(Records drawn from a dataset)
[Start of Attachment]
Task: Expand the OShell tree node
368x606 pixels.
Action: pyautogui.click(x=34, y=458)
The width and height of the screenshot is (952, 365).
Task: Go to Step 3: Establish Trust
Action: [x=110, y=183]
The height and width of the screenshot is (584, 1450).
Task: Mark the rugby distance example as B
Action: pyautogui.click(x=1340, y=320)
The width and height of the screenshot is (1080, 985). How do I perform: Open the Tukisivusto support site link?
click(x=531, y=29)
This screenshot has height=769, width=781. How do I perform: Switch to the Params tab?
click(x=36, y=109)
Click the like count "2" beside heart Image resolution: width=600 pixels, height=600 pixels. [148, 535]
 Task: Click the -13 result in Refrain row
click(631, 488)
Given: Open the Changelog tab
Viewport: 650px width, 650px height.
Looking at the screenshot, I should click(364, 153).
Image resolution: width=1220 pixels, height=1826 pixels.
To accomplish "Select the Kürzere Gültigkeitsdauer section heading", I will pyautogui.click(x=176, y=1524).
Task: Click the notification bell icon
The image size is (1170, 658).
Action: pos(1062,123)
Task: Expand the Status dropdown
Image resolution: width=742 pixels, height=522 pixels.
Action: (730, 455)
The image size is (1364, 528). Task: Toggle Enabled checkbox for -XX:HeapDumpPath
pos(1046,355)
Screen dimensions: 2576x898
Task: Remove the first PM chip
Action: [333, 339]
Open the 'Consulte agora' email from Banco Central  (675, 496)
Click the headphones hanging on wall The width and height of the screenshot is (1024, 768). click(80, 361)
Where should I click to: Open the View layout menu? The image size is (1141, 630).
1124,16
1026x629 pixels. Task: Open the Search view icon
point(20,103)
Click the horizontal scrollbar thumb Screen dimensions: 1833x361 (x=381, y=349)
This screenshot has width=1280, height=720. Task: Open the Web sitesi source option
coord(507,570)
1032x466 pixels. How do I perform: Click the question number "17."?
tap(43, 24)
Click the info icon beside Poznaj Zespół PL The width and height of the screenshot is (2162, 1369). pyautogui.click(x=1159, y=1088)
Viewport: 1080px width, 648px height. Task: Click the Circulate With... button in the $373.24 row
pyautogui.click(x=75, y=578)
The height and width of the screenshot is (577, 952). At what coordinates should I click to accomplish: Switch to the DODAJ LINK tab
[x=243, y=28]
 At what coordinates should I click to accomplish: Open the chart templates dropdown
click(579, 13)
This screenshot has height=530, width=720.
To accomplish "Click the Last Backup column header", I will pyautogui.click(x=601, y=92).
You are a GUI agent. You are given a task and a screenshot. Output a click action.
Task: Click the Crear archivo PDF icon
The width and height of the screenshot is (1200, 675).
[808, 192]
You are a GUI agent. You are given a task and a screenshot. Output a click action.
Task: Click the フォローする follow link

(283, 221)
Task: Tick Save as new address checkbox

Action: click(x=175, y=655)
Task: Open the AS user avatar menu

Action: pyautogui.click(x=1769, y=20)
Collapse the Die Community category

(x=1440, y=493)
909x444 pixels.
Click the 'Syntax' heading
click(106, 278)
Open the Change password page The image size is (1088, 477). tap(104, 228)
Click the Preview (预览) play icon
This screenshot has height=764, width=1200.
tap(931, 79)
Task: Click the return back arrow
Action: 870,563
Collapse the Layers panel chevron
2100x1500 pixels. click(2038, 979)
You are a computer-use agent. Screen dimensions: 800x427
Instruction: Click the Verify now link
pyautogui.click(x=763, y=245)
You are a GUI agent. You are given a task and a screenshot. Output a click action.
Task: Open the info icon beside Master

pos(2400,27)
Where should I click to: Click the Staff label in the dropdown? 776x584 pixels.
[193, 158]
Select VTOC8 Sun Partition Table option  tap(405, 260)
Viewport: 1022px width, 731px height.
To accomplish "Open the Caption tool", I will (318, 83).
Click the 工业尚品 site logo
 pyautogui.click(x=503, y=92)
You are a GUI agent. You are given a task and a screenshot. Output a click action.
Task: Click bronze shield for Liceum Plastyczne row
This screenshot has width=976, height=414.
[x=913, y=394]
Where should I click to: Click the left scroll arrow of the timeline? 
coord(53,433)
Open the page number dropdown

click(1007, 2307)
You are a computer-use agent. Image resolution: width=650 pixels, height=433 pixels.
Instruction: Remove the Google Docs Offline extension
[End of Attachment]
Task item. Your answer should consist of the lines from the line with "Where should I click to: Open" to the line with "Select VTOC8 Sun" above, repeated exactly, both ends included.

Written reply.
Where should I click to: Open the View layout menu? The image size is (1141, 630).
1124,16
1026x629 pixels. Task: Open the Search view icon
point(20,103)
Click the horizontal scrollbar thumb Screen dimensions: 1833x361 (x=381, y=349)
This screenshot has width=1280, height=720. Task: Open the Web sitesi source option
coord(507,570)
1032x466 pixels. How do I perform: Click the question number "17."?
tap(43, 24)
Click the info icon beside Poznaj Zespół PL The width and height of the screenshot is (2162, 1369). pyautogui.click(x=1159, y=1088)
Viewport: 1080px width, 648px height. Task: Click the Circulate With... button in the $373.24 row
pyautogui.click(x=75, y=578)
The height and width of the screenshot is (577, 952). At what coordinates should I click to accomplish: Switch to the DODAJ LINK tab
[x=243, y=28]
 At what coordinates should I click to accomplish: Open the chart templates dropdown
click(579, 13)
This screenshot has height=530, width=720.
To accomplish "Click the Last Backup column header", I will pyautogui.click(x=601, y=92).
You are a GUI agent. You are given a task and a screenshot. Output a click action.
Task: Click the Crear archivo PDF icon
The width and height of the screenshot is (1200, 675).
[808, 192]
You are a GUI agent. You are given a task and a screenshot. Output a click action.
Task: Click the フォローする follow link

(283, 221)
Task: Tick Save as new address checkbox

Action: click(x=175, y=655)
Task: Open the AS user avatar menu

Action: pyautogui.click(x=1769, y=20)
Collapse the Die Community category

(x=1440, y=493)
909x444 pixels.
Click the 'Syntax' heading
click(106, 278)
Open the Change password page The image size is (1088, 477). tap(104, 228)
Click the Preview (预览) play icon
This screenshot has height=764, width=1200.
tap(931, 79)
Task: Click the return back arrow
Action: 870,563
Collapse the Layers panel chevron
2100x1500 pixels. click(2038, 979)
You are a computer-use agent. Screen dimensions: 800x427
Instruction: Click the Verify now link
pyautogui.click(x=763, y=245)
You are a GUI agent. You are given a task and a screenshot. Output a click action.
Task: Open the info icon beside Master

pos(2400,27)
Where should I click to: Click the Staff label in the dropdown? 776x584 pixels.
[193, 158]
Select VTOC8 Sun Partition Table option  tap(405, 260)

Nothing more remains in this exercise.